● **Records for processing**:
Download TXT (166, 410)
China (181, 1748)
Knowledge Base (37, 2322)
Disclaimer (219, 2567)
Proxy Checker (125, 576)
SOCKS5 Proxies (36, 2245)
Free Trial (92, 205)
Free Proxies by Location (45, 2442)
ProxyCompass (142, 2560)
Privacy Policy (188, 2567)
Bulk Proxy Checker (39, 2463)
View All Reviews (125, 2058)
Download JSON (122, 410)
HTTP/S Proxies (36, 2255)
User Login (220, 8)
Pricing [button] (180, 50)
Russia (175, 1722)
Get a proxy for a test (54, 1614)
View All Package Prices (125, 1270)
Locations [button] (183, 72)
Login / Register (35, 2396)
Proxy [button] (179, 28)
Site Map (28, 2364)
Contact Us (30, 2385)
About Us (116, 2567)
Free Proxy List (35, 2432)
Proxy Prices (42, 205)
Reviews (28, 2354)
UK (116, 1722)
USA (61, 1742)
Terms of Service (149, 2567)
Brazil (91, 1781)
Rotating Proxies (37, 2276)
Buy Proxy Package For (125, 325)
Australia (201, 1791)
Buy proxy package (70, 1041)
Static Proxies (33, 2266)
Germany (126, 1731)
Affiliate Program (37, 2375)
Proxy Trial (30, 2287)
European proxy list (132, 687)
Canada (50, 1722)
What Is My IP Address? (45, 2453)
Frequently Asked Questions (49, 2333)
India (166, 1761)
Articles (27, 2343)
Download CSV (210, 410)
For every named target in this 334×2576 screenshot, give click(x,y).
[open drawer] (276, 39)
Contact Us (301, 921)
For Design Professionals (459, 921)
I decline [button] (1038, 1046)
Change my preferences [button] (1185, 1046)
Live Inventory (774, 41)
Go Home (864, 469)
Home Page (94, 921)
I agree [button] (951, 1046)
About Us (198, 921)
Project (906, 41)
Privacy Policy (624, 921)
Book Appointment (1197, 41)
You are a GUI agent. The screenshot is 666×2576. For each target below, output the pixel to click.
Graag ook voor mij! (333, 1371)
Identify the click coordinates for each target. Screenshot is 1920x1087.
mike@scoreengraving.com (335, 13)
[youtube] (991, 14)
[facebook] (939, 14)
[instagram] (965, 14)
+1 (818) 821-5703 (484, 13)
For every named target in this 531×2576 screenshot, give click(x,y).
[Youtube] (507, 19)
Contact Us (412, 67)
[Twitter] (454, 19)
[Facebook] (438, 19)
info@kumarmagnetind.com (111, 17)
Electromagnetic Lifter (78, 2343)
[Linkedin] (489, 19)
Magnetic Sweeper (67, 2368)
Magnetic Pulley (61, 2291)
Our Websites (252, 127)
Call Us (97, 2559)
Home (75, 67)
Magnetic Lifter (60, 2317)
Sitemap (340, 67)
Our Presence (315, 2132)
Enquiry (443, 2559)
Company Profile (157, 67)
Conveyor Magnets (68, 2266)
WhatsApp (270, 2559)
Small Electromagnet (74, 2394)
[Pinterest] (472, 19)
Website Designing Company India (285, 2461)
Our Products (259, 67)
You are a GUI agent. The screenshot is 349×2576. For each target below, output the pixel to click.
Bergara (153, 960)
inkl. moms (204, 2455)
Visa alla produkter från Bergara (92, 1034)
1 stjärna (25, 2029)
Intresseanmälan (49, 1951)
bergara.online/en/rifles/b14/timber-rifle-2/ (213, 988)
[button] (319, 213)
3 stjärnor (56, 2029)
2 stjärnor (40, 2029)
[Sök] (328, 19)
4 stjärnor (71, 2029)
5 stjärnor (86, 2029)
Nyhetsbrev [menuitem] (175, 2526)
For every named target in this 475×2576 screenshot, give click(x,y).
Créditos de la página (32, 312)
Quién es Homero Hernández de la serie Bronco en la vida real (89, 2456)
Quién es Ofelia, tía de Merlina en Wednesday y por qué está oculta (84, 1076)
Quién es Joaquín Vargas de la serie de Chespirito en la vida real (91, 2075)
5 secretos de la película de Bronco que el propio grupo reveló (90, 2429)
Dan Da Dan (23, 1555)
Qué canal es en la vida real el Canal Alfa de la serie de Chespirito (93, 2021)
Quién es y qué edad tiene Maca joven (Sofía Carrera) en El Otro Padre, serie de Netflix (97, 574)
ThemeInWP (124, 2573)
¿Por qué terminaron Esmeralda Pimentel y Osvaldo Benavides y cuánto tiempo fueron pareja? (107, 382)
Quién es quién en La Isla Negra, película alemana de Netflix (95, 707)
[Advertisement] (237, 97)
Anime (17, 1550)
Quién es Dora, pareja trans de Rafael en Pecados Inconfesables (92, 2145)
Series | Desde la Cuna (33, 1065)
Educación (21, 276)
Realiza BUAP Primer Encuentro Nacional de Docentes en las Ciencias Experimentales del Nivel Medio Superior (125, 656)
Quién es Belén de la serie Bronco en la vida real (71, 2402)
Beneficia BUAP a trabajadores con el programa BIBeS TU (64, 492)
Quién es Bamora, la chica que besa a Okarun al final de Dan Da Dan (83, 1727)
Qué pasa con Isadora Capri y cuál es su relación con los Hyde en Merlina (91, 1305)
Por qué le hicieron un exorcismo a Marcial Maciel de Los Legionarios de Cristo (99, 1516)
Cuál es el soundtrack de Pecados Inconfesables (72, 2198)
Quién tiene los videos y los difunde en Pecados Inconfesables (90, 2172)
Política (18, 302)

● **Your task**:
Repeat each entry exactly.

● **Task answer**:
Download TXT (166, 410)
China (181, 1748)
Knowledge Base (37, 2322)
Disclaimer (219, 2567)
Proxy Checker (125, 576)
SOCKS5 Proxies (36, 2245)
Free Trial (92, 205)
Free Proxies by Location (45, 2442)
ProxyCompass (142, 2560)
Privacy Policy (188, 2567)
Bulk Proxy Checker (39, 2463)
View All Reviews (125, 2058)
Download JSON (122, 410)
HTTP/S Proxies (36, 2255)
User Login (220, 8)
Pricing [button] (180, 50)
Russia (175, 1722)
Get a proxy for a test (54, 1614)
View All Package Prices (125, 1270)
Locations [button] (183, 72)
Login / Register (35, 2396)
Proxy [button] (179, 28)
Site Map (28, 2364)
Contact Us (30, 2385)
About Us (116, 2567)
Free Proxy List (35, 2432)
Proxy Prices (42, 205)
Reviews (28, 2354)
UK (116, 1722)
USA (61, 1742)
Terms of Service (149, 2567)
Brazil (91, 1781)
Rotating Proxies (37, 2276)
Buy Proxy Package For (125, 325)
Australia (201, 1791)
Buy proxy package (70, 1041)
Static Proxies (33, 2266)
Germany (126, 1731)
Affiliate Program (37, 2375)
Proxy Trial (30, 2287)
European proxy list (132, 687)
Canada (50, 1722)
What Is My IP Address? (45, 2453)
Frequently Asked Questions (49, 2333)
India (166, 1761)
Articles (27, 2343)
Download CSV (210, 410)
For every named target in this 334×2576 screenshot, give click(x,y).
[open drawer] (276, 39)
Contact Us (301, 921)
For Design Professionals (459, 921)
I decline [button] (1038, 1046)
Change my preferences [button] (1185, 1046)
Live Inventory (774, 41)
Go Home (864, 469)
Home Page (94, 921)
I agree [button] (951, 1046)
About Us (198, 921)
Project (906, 41)
Privacy Policy (624, 921)
Book Appointment (1197, 41)
You are a GUI agent. The screenshot is 666×2576. For each target below, output the pixel to click.
Graag ook voor mij! (333, 1371)
Identify the click coordinates for each target. Screenshot is 1920x1087.
mike@scoreengraving.com (335, 13)
[youtube] (991, 14)
[facebook] (939, 14)
[instagram] (965, 14)
+1 (818) 821-5703 (484, 13)
For every named target in this 531×2576 screenshot, give click(x,y).
[Youtube] (507, 19)
Contact Us (412, 67)
[Twitter] (454, 19)
[Facebook] (438, 19)
info@kumarmagnetind.com (111, 17)
Electromagnetic Lifter (78, 2343)
[Linkedin] (489, 19)
Magnetic Sweeper (67, 2368)
Magnetic Pulley (61, 2291)
Our Websites (252, 127)
Call Us (97, 2559)
Home (75, 67)
Magnetic Lifter (60, 2317)
Sitemap (340, 67)
Our Presence (315, 2132)
Enquiry (443, 2559)
Company Profile (157, 67)
Conveyor Magnets (68, 2266)
WhatsApp (270, 2559)
Small Electromagnet (74, 2394)
[Pinterest] (472, 19)
Website Designing Company India (285, 2461)
Our Products (259, 67)
You are a GUI agent. The screenshot is 349×2576. For each target below, output the pixel to click.
Bergara (153, 960)
inkl. moms (204, 2455)
Visa alla produkter från Bergara (92, 1034)
1 stjärna (25, 2029)
Intresseanmälan (49, 1951)
bergara.online/en/rifles/b14/timber-rifle-2/ (213, 988)
[button] (319, 213)
3 stjärnor (56, 2029)
2 stjärnor (40, 2029)
[Sök] (328, 19)
4 stjärnor (71, 2029)
5 stjärnor (86, 2029)
Nyhetsbrev [menuitem] (175, 2526)
For every named target in this 475×2576 screenshot, give click(x,y).
Créditos de la página (32, 312)
Quién es Homero Hernández de la serie Bronco en la vida real (89, 2456)
Quién es Ofelia, tía de Merlina en Wednesday y por qué está oculta (84, 1076)
Quién es Joaquín Vargas de la serie de Chespirito en la vida real (91, 2075)
5 secretos de la película de Bronco que el propio grupo reveló (90, 2429)
Dan Da Dan (23, 1555)
Qué canal es en la vida real el Canal Alfa de la serie de Chespirito (93, 2021)
Quién es y qué edad tiene Maca joven (Sofía Carrera) en El Otro Padre, serie de Netflix (97, 574)
ThemeInWP (124, 2573)
¿Por qué terminaron Esmeralda Pimentel y Osvaldo Benavides y cuánto tiempo fueron pareja? (107, 382)
Quién es quién en La Isla Negra, película alemana de Netflix (95, 707)
[Advertisement] (237, 97)
Anime (17, 1550)
Quién es Dora, pareja trans de Rafael en Pecados Inconfesables (92, 2145)
Series | Desde la Cuna (33, 1065)
Educación (21, 276)
Realiza BUAP Primer Encuentro Nacional de Docentes en las Ciencias Experimentales del Nivel Medio Superior (125, 656)
Quién es Belén de la serie Bronco en la vida real (71, 2402)
Beneficia BUAP a trabajadores con el programa BIBeS TU (64, 492)
Quién es Bamora, la chica que besa a Okarun al final de Dan Da Dan (83, 1727)
Qué pasa con Isadora Capri y cuál es su relación con los Hyde en Merlina (91, 1305)
Por qué le hicieron un exorcismo a Marcial Maciel de Los Legionarios de Cristo (99, 1516)
Cuál es el soundtrack de Pecados Inconfesables (72, 2198)
Quién tiene los videos y los difunde en Pecados Inconfesables (90, 2172)
Política (18, 302)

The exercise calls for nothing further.